Streaming all way long
The keeping and managing of state in the system will inevitably lead to complications of its implementation. The state should be shared to allow access from any component, it should be consistent and provide the most actual value to all components, and it should be reliable with correct values. In addition, having calls to a persistence storage to obtain the last state would increase I/O operations and complexity of algorithms used in our real-time pipelines. Because of that we decided to keep transmissions as stateless as possible. This approach enforces transmitting all necessary data along with the transmission. For example, if we need to calculate a total number of some cases (count of operations or cases with specific characteristics) we calculate that in memory and generate a stream of such values. Dependent modules will use partitioning and batching to read required data. This approach removed the requirement to have a persistent disk storage for such data. Our system uses Kafka as a message broker and it’s possible to use it as a database with KSQL.  But using it would tightly couple our solution with Kafka and we decided not to use it. The approach which we chose enables us to replace Kafka with another message broker without heavy change of integrations.
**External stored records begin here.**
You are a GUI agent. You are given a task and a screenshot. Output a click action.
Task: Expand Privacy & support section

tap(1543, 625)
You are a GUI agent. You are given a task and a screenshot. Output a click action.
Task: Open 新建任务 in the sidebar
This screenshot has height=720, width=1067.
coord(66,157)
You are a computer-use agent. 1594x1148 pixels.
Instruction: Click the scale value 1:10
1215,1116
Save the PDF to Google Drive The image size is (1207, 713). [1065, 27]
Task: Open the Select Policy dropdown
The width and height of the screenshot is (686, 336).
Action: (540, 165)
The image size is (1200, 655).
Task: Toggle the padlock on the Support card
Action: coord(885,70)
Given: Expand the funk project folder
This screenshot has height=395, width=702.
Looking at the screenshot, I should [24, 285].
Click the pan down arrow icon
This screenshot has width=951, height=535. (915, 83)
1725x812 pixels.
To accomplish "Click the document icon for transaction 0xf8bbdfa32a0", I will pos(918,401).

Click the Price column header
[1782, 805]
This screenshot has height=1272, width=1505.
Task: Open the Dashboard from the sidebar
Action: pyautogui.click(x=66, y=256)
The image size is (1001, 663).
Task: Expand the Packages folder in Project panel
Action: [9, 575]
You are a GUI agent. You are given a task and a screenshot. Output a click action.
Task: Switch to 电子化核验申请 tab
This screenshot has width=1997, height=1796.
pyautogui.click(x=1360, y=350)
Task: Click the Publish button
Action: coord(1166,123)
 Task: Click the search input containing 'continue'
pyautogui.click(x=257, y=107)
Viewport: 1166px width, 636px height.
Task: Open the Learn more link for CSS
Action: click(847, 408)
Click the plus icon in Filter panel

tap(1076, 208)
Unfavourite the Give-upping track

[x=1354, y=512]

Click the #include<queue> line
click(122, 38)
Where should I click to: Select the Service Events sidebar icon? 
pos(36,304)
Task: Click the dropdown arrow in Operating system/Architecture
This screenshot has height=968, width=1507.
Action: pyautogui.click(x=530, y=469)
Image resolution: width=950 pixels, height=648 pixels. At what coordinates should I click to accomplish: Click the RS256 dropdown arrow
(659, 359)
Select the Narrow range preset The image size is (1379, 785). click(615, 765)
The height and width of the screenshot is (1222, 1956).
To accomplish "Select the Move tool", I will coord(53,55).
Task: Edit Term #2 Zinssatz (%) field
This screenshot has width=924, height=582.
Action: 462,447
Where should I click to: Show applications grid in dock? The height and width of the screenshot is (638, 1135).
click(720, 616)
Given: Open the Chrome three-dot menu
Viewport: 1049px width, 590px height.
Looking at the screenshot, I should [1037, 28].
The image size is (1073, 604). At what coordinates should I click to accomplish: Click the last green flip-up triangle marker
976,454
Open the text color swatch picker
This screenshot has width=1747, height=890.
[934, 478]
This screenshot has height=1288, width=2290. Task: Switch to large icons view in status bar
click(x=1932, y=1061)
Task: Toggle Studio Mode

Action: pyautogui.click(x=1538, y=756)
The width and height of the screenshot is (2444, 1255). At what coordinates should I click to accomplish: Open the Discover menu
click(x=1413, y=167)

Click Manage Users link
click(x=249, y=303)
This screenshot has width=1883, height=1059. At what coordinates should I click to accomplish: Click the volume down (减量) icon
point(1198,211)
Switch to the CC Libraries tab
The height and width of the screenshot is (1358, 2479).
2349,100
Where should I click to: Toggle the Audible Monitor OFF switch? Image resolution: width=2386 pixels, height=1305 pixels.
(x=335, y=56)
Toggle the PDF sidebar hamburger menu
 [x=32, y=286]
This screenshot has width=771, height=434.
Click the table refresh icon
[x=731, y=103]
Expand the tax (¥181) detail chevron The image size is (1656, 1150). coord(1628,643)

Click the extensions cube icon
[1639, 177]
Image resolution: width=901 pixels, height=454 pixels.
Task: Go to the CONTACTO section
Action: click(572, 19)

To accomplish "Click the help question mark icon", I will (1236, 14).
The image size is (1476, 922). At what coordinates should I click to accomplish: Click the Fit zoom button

This concept doesn’t mean we’re not using disk storage and database. For verification and analysis of system performance we need to store on a disk a significant portion of data, which represents different metrics and states. The important point here is that real-time algorithms are not dependent on such data. In most cases we use stored data for offline analysis, debugging and tracing of specific cases and results which the system produces.
Challenges of our system
There are certain problems which we solved on some level, but they require better solutions. I’d like just to mention them here now because each is worth a separate article.
- We still need to define processes and policies that foster accumulation of meaningful and relevant data for our automatic analysis, data discovery and exploration.
- Introducing a human in the process of automatic system adjustment for recent incoming data. This is not only updating our model, but also updating processes and learning our data.
- Finding a balance between deterministic IF-ELSE approach and ML. Someone said: “ML is the tool for desperate”, — meaning that you will want to use ML when you don’t understand anymore how to optimize and improve your algorithms. On the other hand the deterministic approach prevents finding anomalies which were not defined.
- We need to have an easy way to check our hypotheses about new feature, data metric dependencies.
- The system should have several levels of true positive results. The fraudulent cases are just a portion of all cases which could be considered as true positive for the system. For example, analysts capture cases for verification and only a small part of them is fraud. The system should effectively provision all cases to analysts regardless whether it’s pure fraud or just suspicious behavior.
- The data platform should allow obtaining datasets from past periods with computations created and calculated on the fly.
- Easy and automatic deployment of any of the system’s components on, at least, three different environments: production, experimental (beta) and development.
- And the last, but not the least. We need to build an extensive performance verification platform where we can analyse our models.